Istruzioni sui ricorsi respinti

 

 

Coloro che si sono visti respingere il ricorso amministrativo, presentato al Prefetto entro 60 giorni dalla notifica, e che poi hanno ricevuto l’ordinanza - ingiunzione contenente la sanzione, dovranno rivolgersi al Giudice di Pace del Comune in cui è stata commessa la violazione.

 

Per le infrazioni del Codice della Strada il ricorso giurisdizionale in opposizione avverso l’ordinanza - ingiunzione si presenta al Giudice di Pace a pena di inammissibilità, entro 30 giorni dalla sua notificazione; il termine è di 60 giorni se l'interessato risiede all'estero.

 

Si può ricorrere direttamente al Giudice di Pace senza aver prima presentato ricorso amministrativo al Prefetto (Sentenza Corte Cost.le n. 366/94).

 

La modifica odierna riguarda i termini di comparizione che devono intercorrere tra il giorno di notificazione al ricorrente e quello dell’udienza, stabiliti, in linea di massima, in sessanta giorni liberi, ai sensi dell’articolo 163-bis del Codice di Procedura Civile.

L'opposizione si propone personalmente mediante ricorso (1 originale e 4 fotocopie) al quale sono allegati l'originale dell'ordinanza e/o verbale notificati.

L'opposizione non sospende l'esecuzione del provvedimento salvo che il giudice, concorrendo gravi motivi, disponga diversamente.

Gli atti del processo e la decisione sono esenti da ogni tassa e imposta.

 

Nel caso il Giudice di Pace confermi la violazione accertata, questo può determinare che l’importo della sanzione, anziché essere raddoppiato, (come d’obbligo per il Prefetto) sia fissato al minimo obbligatorio.

 

 

NOTE

La legge 689/81 stabilisce che il ricorso al Giudice di Pace seguirà l’iter speciale disciplinato dagli artt.22, 22bis e 23.

 

 

Precisazioni in ordine alle modalità di presentazione:

-          L’opposizione deve essere depositata presso questa cancelleria – ufficio iscrizioni a ruolo generale.

-          L’opposizione. Una volta compilata e firmata dall’opponente può essere depositata in cancelleria anche da persona diversa.

-          L’opposizione va depositata entro 30 o 60 giorni (a seconda del termine per proporre opposizione) dalla contestazione o notificazione dell’atto (l’avviso di violazione generalmente lasciato sul tergicristallo del veicolo in divieto di sosta non costituisce né contestazione e nemmeno notificazione)

 

 

È indispensabile consegnare:

1.       L’atto per il quale si presenta opposizione (Verbale, Ordinanza, Cartella Esattoriale) in originale o copia ben leggibile di tutte le parti che la compongono. (Con particolare riferimento alla leggibilità della data di contestazione o notificazione, data dalla quale decorrono i termini per presentare opposizione).
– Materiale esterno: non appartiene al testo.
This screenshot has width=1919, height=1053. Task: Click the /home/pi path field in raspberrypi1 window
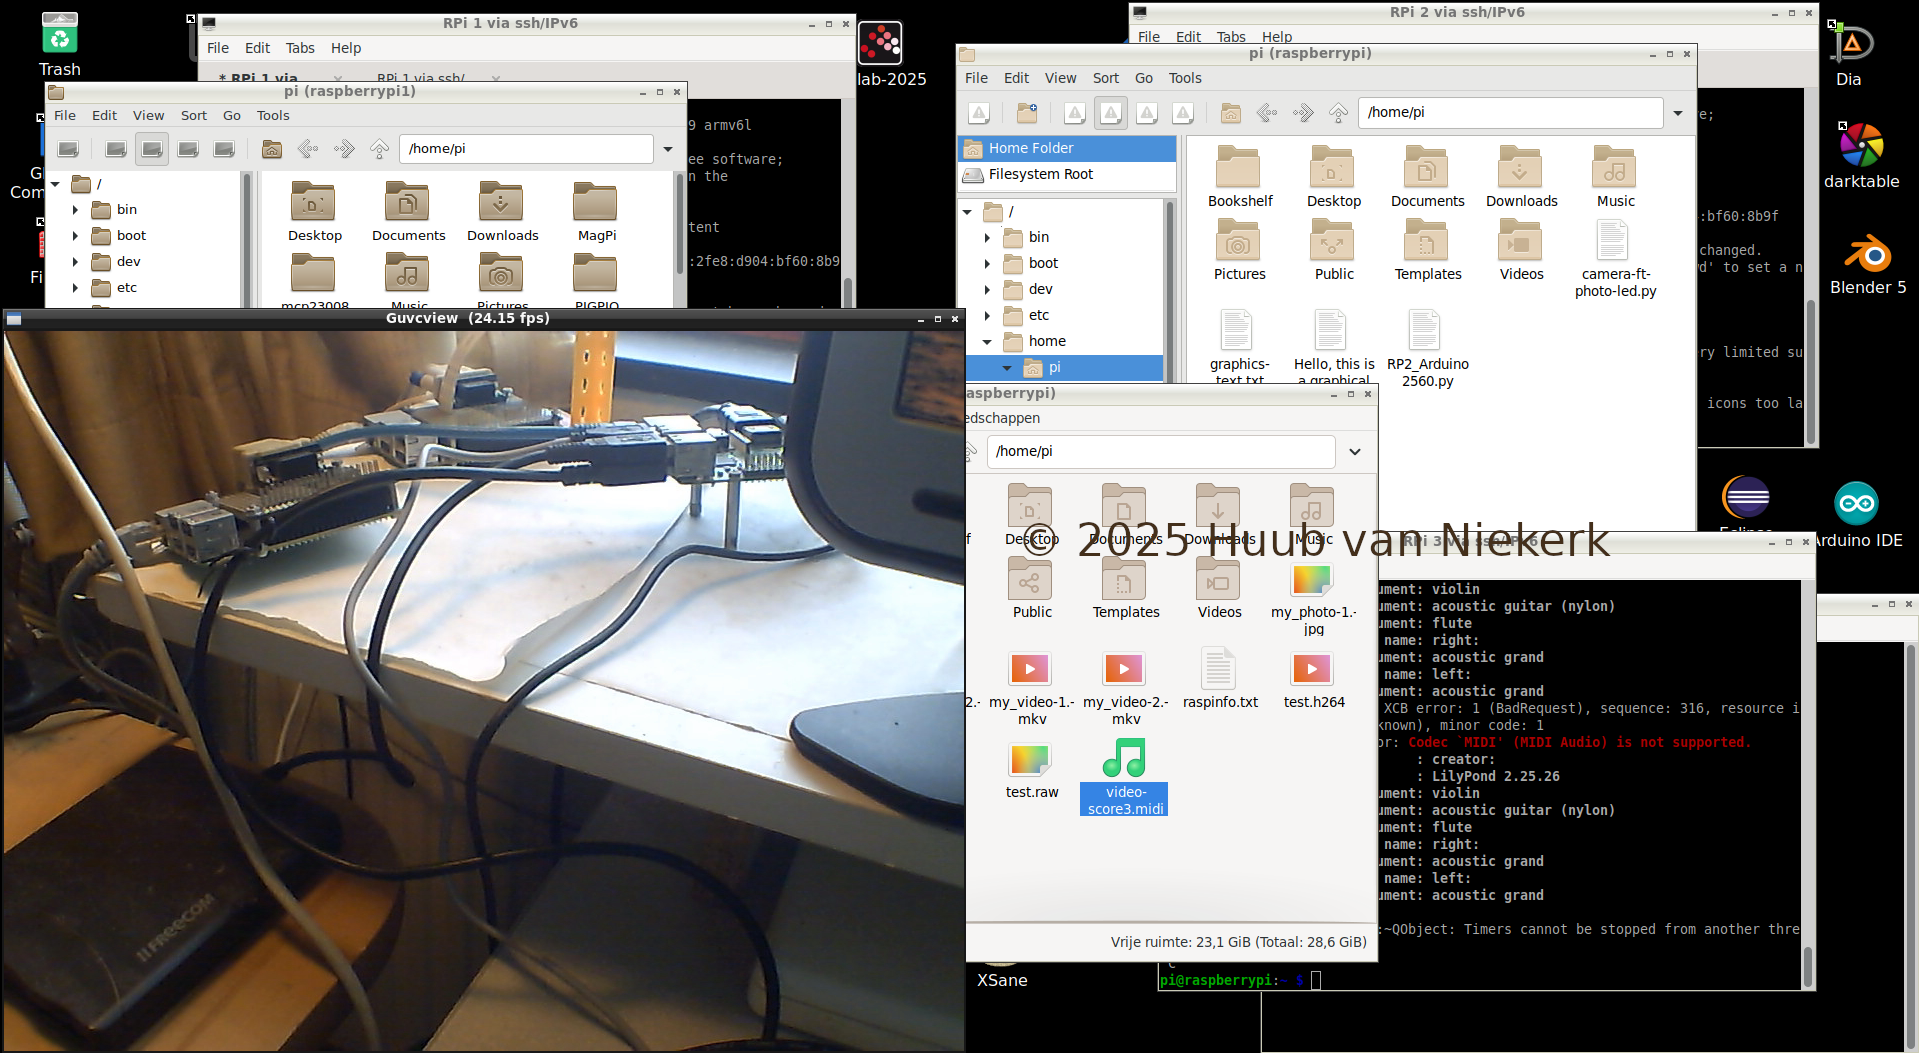(x=525, y=149)
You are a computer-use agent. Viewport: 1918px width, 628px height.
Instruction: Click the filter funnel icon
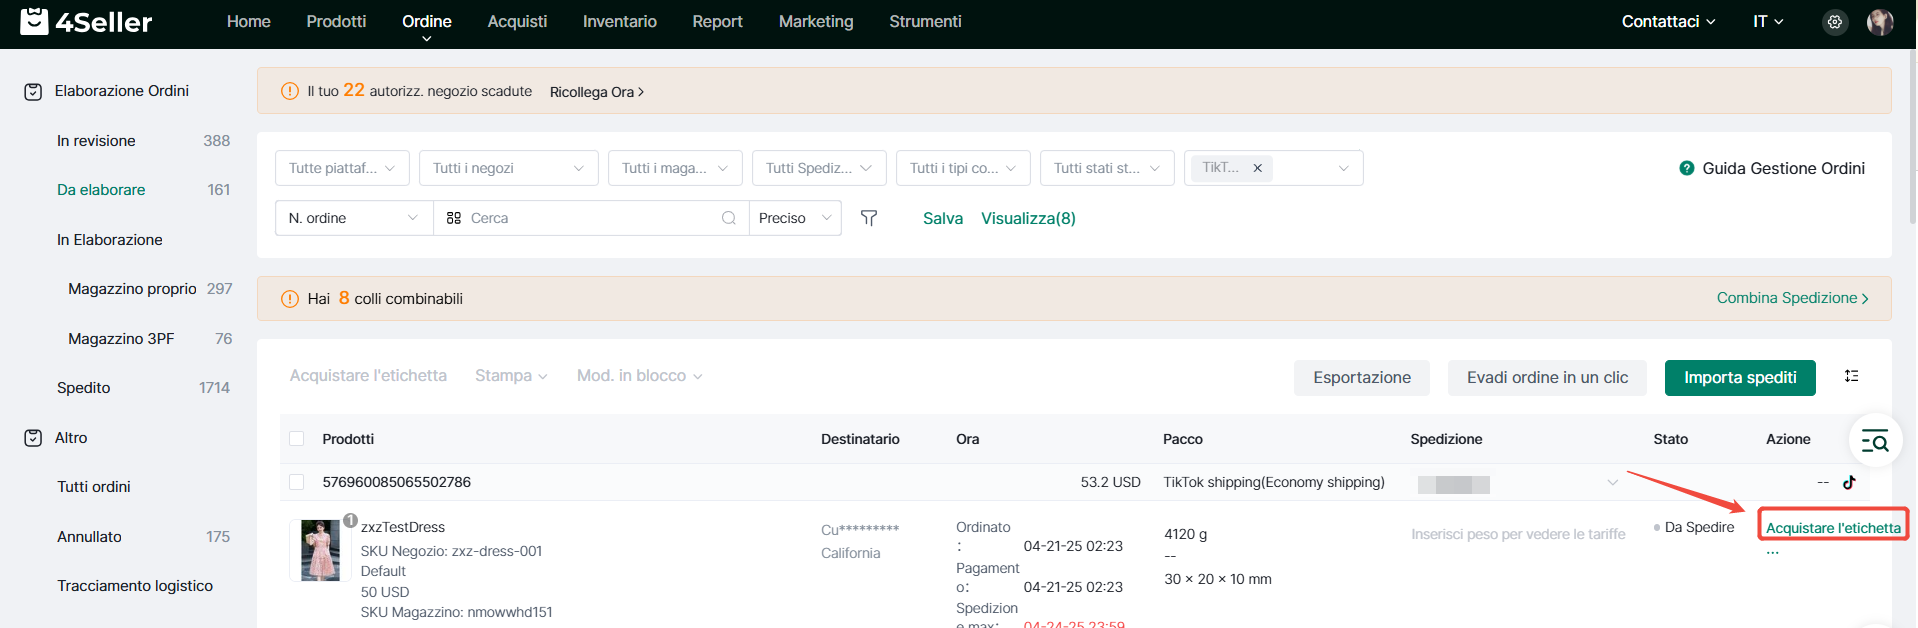pyautogui.click(x=869, y=218)
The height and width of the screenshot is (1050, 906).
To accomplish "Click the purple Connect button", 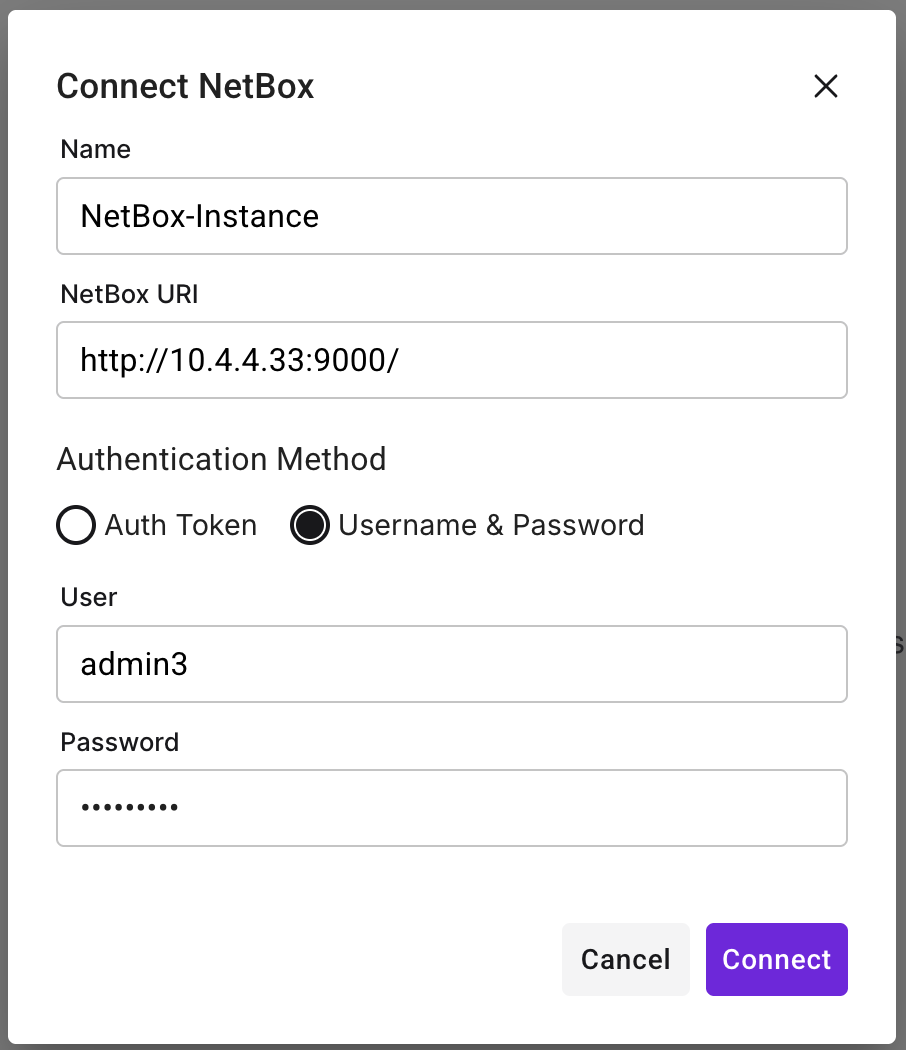I will 776,959.
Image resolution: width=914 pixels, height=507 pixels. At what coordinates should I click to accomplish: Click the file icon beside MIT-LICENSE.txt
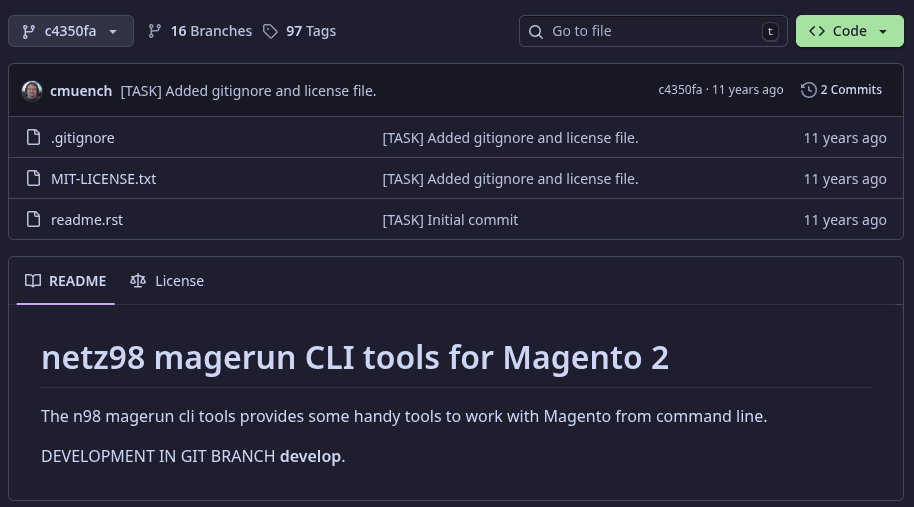coord(33,179)
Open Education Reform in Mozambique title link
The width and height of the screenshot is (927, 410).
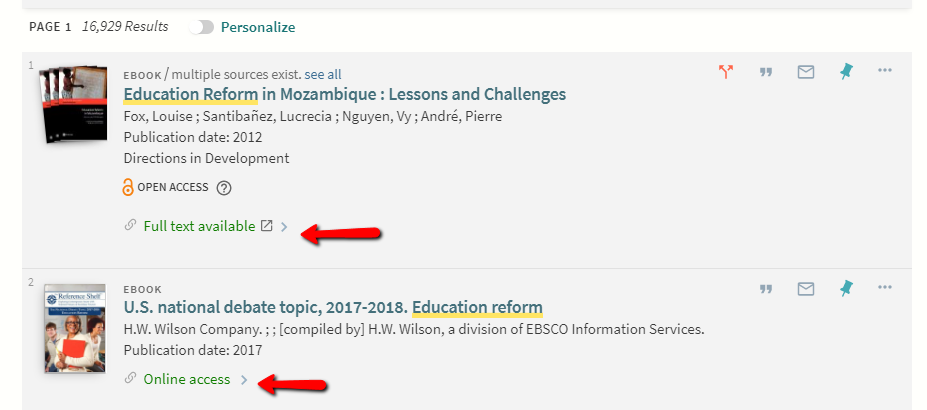tap(344, 95)
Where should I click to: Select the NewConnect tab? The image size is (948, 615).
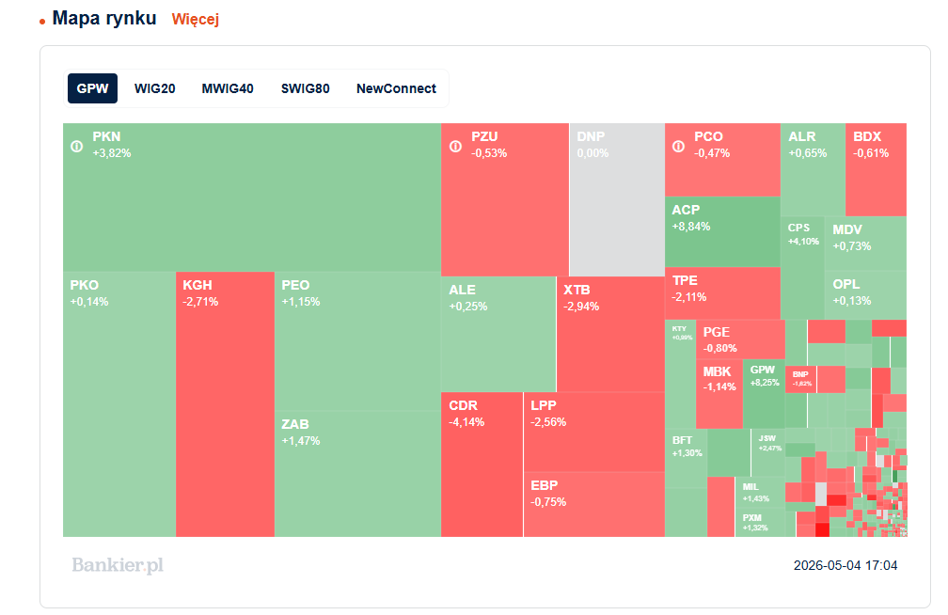click(396, 88)
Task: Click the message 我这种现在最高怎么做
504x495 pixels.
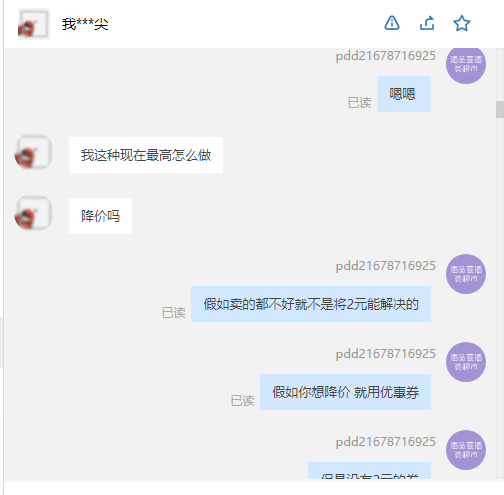Action: (x=146, y=155)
2.       Originale o copia di eventuale ulteriore documentazione che l’opponente ritenga utile esibire al Giudice a sostegno delle argomentazioni esposte.

 

 

Notifiche e comunicazioni in merito all’opposizione depositata:

Ai sensi dell’art. 22 Legge 689/81 l’opposizione deve contenere la dichiarazione di residenza o la elezione di domicilio nel comune ove ha sede il Giudice di Pace adito (art. 22 comma 4).

 

In mancanza di quanto sopra le notificazioni al ricorrente vengono eseguite mediante deposito in cancelleria (art. 22 comma 5).


In pratica significa che al ricorrente non residente in tale città o che non indica un domicilio (presso un parente, un amico, un luogo di lavoro ecc.) la cancelleria non effettuerà le comunicazioni previste. È necessario quindi che egli stesso assuma queste informazioni presentandosi alla cancelleria trascorsi circa 10 giorni dalla presentazione del ricorso.